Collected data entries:
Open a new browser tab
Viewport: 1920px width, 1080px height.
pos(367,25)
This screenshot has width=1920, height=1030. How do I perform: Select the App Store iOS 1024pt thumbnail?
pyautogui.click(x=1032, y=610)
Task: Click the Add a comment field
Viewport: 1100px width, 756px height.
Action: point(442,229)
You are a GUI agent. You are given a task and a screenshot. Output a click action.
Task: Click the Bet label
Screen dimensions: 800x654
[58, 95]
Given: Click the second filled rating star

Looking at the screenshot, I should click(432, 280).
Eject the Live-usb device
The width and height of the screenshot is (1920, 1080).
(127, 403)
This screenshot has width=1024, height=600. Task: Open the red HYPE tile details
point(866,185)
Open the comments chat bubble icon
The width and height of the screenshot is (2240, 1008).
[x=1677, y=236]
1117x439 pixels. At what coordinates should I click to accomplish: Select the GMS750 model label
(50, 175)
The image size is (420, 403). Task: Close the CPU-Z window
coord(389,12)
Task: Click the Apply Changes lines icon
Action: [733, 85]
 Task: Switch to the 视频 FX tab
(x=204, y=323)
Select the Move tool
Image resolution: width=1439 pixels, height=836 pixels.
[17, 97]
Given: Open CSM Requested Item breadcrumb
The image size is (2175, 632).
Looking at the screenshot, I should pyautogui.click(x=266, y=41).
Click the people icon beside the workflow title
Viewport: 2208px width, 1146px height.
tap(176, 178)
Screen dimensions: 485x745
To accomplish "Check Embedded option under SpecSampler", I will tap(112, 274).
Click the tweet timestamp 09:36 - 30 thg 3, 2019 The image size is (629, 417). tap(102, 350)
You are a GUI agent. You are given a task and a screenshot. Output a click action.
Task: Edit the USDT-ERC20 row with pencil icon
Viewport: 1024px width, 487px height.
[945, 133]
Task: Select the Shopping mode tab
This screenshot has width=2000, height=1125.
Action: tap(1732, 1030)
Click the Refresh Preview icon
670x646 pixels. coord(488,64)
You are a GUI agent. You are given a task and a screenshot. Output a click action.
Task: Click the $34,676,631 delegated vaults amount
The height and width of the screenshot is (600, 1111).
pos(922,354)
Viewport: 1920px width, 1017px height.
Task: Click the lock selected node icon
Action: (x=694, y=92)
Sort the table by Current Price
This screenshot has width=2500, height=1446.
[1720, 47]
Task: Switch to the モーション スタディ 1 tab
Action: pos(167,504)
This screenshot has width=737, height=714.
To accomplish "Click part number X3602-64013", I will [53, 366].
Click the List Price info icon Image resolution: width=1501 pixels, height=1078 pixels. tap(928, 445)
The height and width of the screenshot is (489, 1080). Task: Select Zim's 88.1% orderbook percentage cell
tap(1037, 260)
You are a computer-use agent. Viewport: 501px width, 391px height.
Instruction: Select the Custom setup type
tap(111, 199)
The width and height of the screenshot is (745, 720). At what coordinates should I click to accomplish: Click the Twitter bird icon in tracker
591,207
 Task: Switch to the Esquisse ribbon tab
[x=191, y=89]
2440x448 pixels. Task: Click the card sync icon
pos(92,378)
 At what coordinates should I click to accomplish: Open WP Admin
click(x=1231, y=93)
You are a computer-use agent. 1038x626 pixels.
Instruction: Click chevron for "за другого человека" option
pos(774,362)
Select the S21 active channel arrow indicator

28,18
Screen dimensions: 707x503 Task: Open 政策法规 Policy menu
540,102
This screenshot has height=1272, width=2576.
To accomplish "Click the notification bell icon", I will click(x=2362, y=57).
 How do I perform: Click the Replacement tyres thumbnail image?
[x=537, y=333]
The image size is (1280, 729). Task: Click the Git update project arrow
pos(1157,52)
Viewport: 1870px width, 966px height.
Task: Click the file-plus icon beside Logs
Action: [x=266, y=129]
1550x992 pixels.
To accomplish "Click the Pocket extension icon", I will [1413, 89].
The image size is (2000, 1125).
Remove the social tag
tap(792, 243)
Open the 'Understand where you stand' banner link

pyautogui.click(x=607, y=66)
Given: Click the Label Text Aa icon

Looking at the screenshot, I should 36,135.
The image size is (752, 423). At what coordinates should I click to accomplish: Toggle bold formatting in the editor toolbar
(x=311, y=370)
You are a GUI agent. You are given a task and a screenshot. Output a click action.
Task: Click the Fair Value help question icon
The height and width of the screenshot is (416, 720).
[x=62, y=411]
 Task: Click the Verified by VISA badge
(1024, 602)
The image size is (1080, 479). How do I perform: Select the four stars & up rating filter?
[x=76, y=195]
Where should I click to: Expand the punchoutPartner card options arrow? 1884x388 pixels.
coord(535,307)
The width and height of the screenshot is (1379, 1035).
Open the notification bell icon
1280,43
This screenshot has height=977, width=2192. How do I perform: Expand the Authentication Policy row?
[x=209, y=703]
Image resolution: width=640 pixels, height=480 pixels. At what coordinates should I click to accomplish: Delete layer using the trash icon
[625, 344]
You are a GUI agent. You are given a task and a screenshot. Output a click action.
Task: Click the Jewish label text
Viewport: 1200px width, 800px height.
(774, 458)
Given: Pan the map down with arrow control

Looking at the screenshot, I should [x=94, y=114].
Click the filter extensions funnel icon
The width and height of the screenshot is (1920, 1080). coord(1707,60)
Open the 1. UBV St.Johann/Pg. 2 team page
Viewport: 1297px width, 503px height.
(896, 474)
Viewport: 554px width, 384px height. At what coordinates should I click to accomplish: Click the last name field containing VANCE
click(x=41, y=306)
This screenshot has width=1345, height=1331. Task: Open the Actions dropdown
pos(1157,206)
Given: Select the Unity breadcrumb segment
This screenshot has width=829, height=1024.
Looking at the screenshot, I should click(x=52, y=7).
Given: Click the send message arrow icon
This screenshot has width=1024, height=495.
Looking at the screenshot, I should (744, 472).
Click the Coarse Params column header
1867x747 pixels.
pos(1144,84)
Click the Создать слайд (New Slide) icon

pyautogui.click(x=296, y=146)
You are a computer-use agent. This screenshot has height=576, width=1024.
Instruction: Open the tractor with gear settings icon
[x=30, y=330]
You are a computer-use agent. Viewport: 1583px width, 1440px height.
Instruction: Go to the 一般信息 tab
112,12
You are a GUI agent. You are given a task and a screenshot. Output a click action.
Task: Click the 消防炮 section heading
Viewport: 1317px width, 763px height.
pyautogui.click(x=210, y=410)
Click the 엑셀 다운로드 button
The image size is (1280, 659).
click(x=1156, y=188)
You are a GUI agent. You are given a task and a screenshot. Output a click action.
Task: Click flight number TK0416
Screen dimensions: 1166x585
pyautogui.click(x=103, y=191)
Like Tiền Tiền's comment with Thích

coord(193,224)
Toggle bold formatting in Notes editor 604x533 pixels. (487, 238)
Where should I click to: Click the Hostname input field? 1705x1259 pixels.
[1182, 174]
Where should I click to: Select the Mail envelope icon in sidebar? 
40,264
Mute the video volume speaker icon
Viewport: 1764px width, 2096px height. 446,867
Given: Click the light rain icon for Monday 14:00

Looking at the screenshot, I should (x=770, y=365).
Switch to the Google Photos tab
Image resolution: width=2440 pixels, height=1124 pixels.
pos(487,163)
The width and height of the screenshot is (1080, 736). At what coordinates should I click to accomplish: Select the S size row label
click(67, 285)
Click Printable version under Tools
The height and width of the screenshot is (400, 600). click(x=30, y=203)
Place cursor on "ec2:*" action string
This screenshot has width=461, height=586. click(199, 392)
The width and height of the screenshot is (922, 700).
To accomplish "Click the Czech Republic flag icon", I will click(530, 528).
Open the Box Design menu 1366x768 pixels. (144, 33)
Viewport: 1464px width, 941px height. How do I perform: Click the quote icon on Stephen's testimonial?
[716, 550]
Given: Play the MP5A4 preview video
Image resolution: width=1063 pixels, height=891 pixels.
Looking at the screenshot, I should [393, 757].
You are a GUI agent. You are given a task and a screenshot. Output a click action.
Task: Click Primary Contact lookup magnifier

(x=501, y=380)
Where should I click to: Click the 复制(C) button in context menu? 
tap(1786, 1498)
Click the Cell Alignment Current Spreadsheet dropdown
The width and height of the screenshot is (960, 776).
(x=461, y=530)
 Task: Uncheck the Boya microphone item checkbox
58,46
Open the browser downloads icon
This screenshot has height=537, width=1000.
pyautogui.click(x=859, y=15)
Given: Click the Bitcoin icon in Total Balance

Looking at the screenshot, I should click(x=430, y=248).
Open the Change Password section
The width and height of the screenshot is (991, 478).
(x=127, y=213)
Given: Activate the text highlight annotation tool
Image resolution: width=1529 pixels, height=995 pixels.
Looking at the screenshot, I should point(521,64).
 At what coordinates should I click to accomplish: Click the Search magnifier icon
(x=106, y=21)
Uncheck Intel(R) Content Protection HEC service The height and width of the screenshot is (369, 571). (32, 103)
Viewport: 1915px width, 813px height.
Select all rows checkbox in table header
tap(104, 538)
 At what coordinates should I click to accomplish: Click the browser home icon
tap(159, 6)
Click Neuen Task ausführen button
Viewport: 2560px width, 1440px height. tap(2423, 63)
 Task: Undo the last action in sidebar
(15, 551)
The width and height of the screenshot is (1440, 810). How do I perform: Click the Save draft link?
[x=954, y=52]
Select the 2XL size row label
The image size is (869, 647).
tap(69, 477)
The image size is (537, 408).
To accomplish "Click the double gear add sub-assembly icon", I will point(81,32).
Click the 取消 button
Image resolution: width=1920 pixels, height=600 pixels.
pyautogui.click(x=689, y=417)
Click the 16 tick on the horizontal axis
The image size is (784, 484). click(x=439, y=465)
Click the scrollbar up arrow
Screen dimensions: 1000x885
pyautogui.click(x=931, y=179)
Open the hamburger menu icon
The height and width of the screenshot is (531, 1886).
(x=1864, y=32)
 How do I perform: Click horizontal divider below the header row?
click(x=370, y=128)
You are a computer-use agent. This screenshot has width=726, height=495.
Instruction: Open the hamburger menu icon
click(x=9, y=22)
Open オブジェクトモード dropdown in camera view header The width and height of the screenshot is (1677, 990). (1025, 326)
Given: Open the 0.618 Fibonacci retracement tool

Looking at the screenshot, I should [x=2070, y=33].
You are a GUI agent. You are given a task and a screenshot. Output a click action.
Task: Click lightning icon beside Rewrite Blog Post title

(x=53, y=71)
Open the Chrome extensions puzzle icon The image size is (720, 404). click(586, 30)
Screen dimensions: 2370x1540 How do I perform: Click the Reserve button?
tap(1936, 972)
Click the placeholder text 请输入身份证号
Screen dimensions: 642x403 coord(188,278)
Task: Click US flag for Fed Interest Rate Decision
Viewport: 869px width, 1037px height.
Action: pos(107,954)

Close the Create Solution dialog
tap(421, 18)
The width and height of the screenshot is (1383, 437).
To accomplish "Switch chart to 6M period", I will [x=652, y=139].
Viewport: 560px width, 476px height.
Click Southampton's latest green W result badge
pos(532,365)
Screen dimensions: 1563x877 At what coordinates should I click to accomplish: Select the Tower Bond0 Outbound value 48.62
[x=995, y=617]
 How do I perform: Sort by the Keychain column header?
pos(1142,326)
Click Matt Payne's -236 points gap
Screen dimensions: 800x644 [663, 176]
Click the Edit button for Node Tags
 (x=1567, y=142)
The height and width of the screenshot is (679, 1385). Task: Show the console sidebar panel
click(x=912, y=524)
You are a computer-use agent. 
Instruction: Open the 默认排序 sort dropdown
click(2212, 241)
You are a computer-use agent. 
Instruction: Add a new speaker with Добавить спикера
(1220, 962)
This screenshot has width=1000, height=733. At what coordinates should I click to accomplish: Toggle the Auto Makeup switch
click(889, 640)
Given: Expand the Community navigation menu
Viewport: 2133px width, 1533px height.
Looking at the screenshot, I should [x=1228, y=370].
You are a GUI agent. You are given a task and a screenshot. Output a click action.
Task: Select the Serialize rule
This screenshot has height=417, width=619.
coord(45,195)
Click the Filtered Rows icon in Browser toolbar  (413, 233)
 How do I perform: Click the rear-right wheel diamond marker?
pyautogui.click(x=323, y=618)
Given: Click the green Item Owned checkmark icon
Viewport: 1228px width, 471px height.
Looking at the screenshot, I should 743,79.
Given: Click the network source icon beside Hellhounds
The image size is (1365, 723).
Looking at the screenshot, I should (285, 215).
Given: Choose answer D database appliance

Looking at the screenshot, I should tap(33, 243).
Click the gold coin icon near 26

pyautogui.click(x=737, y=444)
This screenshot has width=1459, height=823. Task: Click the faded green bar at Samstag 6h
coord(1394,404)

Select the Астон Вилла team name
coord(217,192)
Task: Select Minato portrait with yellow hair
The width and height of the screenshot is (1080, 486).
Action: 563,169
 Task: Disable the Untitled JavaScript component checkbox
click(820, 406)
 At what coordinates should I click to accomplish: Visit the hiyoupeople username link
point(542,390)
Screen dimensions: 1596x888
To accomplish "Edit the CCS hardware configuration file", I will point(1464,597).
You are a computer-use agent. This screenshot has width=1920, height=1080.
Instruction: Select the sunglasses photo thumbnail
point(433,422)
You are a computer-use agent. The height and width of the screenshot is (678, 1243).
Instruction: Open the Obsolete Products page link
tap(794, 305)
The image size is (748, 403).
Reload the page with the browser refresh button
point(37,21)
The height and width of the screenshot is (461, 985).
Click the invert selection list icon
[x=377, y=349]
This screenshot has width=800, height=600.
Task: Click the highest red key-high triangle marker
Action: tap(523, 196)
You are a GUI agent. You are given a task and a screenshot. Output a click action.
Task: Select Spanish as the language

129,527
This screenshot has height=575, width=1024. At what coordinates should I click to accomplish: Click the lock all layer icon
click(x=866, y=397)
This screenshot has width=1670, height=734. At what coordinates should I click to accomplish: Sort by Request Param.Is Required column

SET TASK.
In the material above, copy the lines from the one containing "Task: Click US" through the one containing "(x=1567, y=142)", both included, without changing anything.

CORRECT OUTPUT.
Task: Click US flag for Fed Interest Rate Decision
Viewport: 869px width, 1037px height.
Action: pos(107,954)

Close the Create Solution dialog
tap(421, 18)
The width and height of the screenshot is (1383, 437).
To accomplish "Switch chart to 6M period", I will [x=652, y=139].
Viewport: 560px width, 476px height.
Click Southampton's latest green W result badge
pos(532,365)
Screen dimensions: 1563x877 At what coordinates should I click to accomplish: Select the Tower Bond0 Outbound value 48.62
[x=995, y=617]
 How do I perform: Sort by the Keychain column header?
pos(1142,326)
Click Matt Payne's -236 points gap
Screen dimensions: 800x644 [663, 176]
Click the Edit button for Node Tags
 (x=1567, y=142)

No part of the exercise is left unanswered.